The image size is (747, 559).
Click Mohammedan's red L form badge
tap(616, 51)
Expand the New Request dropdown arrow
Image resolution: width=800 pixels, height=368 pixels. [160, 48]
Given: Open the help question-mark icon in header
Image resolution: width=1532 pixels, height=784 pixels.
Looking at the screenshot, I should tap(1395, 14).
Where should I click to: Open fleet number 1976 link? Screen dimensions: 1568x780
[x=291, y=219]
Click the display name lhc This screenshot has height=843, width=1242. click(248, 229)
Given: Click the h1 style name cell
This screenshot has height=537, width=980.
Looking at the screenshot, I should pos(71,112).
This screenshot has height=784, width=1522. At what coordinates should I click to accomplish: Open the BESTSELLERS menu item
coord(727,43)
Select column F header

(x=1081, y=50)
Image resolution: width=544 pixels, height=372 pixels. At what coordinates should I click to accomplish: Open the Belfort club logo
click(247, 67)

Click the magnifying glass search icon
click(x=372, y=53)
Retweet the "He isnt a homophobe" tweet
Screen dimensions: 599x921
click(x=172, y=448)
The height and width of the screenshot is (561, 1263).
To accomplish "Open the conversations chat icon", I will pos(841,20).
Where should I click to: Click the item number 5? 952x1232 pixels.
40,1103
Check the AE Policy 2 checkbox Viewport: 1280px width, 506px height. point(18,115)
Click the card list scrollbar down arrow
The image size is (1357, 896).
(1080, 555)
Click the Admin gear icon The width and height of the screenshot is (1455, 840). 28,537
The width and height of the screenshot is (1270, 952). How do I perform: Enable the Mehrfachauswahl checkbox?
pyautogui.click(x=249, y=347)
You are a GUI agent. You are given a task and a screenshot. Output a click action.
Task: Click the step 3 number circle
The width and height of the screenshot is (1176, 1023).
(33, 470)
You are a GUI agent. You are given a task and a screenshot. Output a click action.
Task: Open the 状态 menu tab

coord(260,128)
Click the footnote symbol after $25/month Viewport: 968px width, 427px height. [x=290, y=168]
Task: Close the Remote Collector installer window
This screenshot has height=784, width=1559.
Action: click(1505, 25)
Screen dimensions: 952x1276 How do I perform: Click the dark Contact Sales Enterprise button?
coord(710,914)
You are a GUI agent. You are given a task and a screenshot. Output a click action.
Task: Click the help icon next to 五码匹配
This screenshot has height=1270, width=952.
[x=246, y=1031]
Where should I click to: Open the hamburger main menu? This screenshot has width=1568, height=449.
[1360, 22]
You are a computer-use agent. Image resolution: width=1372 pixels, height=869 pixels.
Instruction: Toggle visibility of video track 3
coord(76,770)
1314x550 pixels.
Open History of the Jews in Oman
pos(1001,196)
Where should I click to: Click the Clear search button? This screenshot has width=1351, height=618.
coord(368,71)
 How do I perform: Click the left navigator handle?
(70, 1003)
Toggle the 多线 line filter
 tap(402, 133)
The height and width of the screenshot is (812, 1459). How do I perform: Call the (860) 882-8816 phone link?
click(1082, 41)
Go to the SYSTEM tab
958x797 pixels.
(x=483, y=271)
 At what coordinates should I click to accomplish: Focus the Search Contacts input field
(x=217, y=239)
_____
_EXERCISE REQUIREMENTS_:
For this exercise, output the entries above exactly as written.

_ANSWER TO THIS EXERCISE_:
The image size is (747, 559).
Click Mohammedan's red L form badge
tap(616, 51)
Expand the New Request dropdown arrow
Image resolution: width=800 pixels, height=368 pixels. [160, 48]
Given: Open the help question-mark icon in header
Image resolution: width=1532 pixels, height=784 pixels.
Looking at the screenshot, I should tap(1395, 14).
Where should I click to: Open fleet number 1976 link? Screen dimensions: 1568x780
[x=291, y=219]
Click the display name lhc This screenshot has height=843, width=1242. click(248, 229)
Given: Click the h1 style name cell
This screenshot has height=537, width=980.
Looking at the screenshot, I should pos(71,112).
This screenshot has height=784, width=1522. At what coordinates should I click to accomplish: Open the BESTSELLERS menu item
coord(727,43)
Select column F header

(x=1081, y=50)
Image resolution: width=544 pixels, height=372 pixels. At what coordinates should I click to accomplish: Open the Belfort club logo
click(247, 67)

Click the magnifying glass search icon
click(x=372, y=53)
Retweet the "He isnt a homophobe" tweet
Screen dimensions: 599x921
click(x=172, y=448)
The height and width of the screenshot is (561, 1263).
To accomplish "Open the conversations chat icon", I will pos(841,20).
Where should I click to: Click the item number 5? 952x1232 pixels.
40,1103
Check the AE Policy 2 checkbox Viewport: 1280px width, 506px height. point(18,115)
Click the card list scrollbar down arrow
The image size is (1357, 896).
(1080, 555)
Click the Admin gear icon The width and height of the screenshot is (1455, 840). 28,537
The width and height of the screenshot is (1270, 952). How do I perform: Enable the Mehrfachauswahl checkbox?
pyautogui.click(x=249, y=347)
You are a GUI agent. You are given a task and a screenshot. Output a click action.
Task: Click the step 3 number circle
The width and height of the screenshot is (1176, 1023).
(33, 470)
You are a GUI agent. You are given a task and a screenshot. Output a click action.
Task: Open the 状态 menu tab

coord(260,128)
Click the footnote symbol after $25/month Viewport: 968px width, 427px height. [x=290, y=168]
Task: Close the Remote Collector installer window
This screenshot has height=784, width=1559.
Action: click(1505, 25)
Screen dimensions: 952x1276 How do I perform: Click the dark Contact Sales Enterprise button?
coord(710,914)
You are a GUI agent. You are given a task and a screenshot. Output a click action.
Task: Click the help icon next to 五码匹配
This screenshot has height=1270, width=952.
[x=246, y=1031]
Where should I click to: Open the hamburger main menu? This screenshot has width=1568, height=449.
[1360, 22]
You are a computer-use agent. Image resolution: width=1372 pixels, height=869 pixels.
Instruction: Toggle visibility of video track 3
coord(76,770)
1314x550 pixels.
Open History of the Jews in Oman
pos(1001,196)
Where should I click to: Click the Clear search button? This screenshot has width=1351, height=618.
coord(368,71)
 How do I perform: Click the left navigator handle?
(70, 1003)
Toggle the 多线 line filter
 tap(402, 133)
The height and width of the screenshot is (812, 1459). How do I perform: Call the (860) 882-8816 phone link?
click(1082, 41)
Go to the SYSTEM tab
958x797 pixels.
(x=483, y=271)
 At what coordinates should I click to accomplish: Focus the Search Contacts input field
(x=217, y=239)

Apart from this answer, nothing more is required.